Рождается внезапная строка,
За ней встает не медленно другая,
Мелькает третья ей из далека,
Четвертая смеется, набегая,

И пятая, и после, и потом,
Откуда, сколько, я и сам не знаю,
Но я не размышляю над стихом
И, право, никогда – не сочиняю.

Стихотворение » Как я пишу стихи» хорошо известно, оно вошло в «Фейные сказки», посвященные дочери Нине – Нинике, хотя по характеру оно не детское и выглядело бы в цикле отступлением, если бы не такие стихотворения как «Лучше», «Тоньше», также выходящие за пределы «детской» тональности книги. Многозначительно то, что «Как я пишу стихи» входит в подраздел цикла – «Былинки». В нем действительно ощущается замечательная легкость…
«Рождается внезапная строка». Поэт говорит о неизмышленности (слово Достоевского), т.е. ненадуманности своих стихов. Стих рождается внезапно, неподготовлено, экспромтально.

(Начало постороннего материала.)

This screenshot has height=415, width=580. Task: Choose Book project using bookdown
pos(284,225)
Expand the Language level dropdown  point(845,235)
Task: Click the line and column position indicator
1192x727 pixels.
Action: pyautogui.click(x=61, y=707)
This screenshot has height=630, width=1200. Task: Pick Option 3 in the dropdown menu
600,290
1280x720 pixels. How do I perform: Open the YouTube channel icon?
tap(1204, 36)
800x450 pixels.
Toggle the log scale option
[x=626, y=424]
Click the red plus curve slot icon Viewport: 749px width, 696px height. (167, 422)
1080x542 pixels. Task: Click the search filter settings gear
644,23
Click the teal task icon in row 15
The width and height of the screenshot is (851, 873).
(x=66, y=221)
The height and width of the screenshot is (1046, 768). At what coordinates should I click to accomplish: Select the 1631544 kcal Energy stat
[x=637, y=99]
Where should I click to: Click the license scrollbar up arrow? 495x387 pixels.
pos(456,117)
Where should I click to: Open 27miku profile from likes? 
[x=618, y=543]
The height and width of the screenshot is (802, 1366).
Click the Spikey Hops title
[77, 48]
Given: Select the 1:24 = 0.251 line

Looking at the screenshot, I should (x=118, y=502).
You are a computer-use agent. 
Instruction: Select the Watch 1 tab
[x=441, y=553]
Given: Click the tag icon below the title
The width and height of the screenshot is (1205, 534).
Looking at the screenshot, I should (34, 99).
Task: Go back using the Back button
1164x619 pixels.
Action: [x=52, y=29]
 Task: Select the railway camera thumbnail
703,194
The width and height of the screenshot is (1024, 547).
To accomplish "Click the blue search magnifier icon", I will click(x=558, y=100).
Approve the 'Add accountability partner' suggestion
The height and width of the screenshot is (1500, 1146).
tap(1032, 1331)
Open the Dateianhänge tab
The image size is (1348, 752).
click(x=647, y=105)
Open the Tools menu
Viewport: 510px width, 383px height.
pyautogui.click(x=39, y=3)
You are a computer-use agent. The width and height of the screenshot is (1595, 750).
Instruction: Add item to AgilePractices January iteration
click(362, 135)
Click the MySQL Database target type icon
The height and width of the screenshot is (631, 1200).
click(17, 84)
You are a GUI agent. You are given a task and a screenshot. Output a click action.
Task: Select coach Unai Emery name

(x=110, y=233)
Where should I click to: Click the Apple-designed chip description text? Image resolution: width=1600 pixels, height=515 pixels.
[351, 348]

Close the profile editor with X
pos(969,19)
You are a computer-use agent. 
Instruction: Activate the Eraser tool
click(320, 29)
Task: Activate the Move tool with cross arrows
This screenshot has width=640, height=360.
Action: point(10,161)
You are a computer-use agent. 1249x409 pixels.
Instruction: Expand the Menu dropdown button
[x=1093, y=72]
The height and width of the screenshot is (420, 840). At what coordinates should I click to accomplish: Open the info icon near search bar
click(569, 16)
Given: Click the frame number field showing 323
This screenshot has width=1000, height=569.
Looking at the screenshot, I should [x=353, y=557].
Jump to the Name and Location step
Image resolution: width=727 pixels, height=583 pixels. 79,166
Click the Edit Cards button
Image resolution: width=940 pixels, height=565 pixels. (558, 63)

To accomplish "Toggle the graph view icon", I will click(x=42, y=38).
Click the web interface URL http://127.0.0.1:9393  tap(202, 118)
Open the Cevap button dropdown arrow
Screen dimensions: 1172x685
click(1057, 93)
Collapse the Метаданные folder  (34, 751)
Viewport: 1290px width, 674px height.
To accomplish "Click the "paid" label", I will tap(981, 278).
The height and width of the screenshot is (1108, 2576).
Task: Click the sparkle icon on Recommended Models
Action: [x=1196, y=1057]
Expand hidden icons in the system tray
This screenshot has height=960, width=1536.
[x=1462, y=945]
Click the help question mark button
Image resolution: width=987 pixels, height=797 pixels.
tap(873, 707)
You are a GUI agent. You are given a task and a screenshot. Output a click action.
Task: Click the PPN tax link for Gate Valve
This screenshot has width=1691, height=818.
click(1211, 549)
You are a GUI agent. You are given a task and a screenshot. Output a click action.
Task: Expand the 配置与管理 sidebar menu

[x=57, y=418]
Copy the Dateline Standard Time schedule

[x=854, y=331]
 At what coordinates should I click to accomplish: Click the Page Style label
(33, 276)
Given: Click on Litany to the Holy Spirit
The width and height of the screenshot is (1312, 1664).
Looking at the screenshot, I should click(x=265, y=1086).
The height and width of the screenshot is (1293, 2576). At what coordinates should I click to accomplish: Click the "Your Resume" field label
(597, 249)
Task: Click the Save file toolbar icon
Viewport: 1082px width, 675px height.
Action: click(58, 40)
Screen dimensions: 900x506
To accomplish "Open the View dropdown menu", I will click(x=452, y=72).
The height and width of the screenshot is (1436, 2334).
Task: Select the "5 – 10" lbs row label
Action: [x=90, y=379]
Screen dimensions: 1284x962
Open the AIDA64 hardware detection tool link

Экспромтальность, импровизационность – решающие черты, характеризующие творчество Бальмонта. В силу мощного темперамента – гармоничная мгновенность, точечный взрыв появления стихотворения – вот о чем  идет речь.
Чтобы понять наиболее полно это стихотворение нужно, мне кажется,  ради эксперимента заменить слово «строка» словом «волна». Это волна «встает», это волна «мелькает» издали, это волна «смеется, набегая». Волновой, накатный характер большей части поэзии Бальмонта неоспорим. Он придает ей особую музыкальность. Поэт не знает, откуда, из какого источника бьет родник встающих, набегающих строк. Он «право, никогда» не сочиняет. То есть не пишет «головных», ремесленно-выверенных стихов. Он создает лишь певучее поэтическое мгновение… И стихи его естественно полнозвучны, как волны…

Коротко об авторе

А й д и н я н Станислав Артурович. Родился в 1958 г.  в Москве, в семье известного певца, народного артиста Артура Айдиняна. Окончил филологический факультет Ереванского университета. Одновременно учился искусствоведению в  государственном педагогическом институте иностранных языков им. В. Брюсова. С 1975 года печатается в периодических изданиях как художественный критик, публицист, писатель.. С 1984 по 1993 был литературным редактором и секретарем. А.И. Цветаевой. Составитель, автор вступительных статей ко многим прижизненным и посмертным ее книгам и публикациям в периодической  печати. Одновременно занимался популяризацией современной живописи. Научный сотрудник и член ученого совета Литературно-художественного музея М. и А. Цветаевых. Член Союза Российских писателей. Автор книг: «Малый жанр Агаси Айвазяна» (1988); художественной прозы — «Подслушанный Фауст» (1993) с послесловием Ю.В. Мамлеева, «Атлантический перстень» (1994) с предисловием А И Цветаевой, сборников стихов «Скалы» (1995), «С душой побыть наедине» (2002), «Химерион» (2003). Составитель и редактор литературно-художественной антологии «Одесские страницы» (1 –2003, 2 – 2004). Переводчик 1-3 песен «Божественной комедии» Данте ( «Грани», № 185).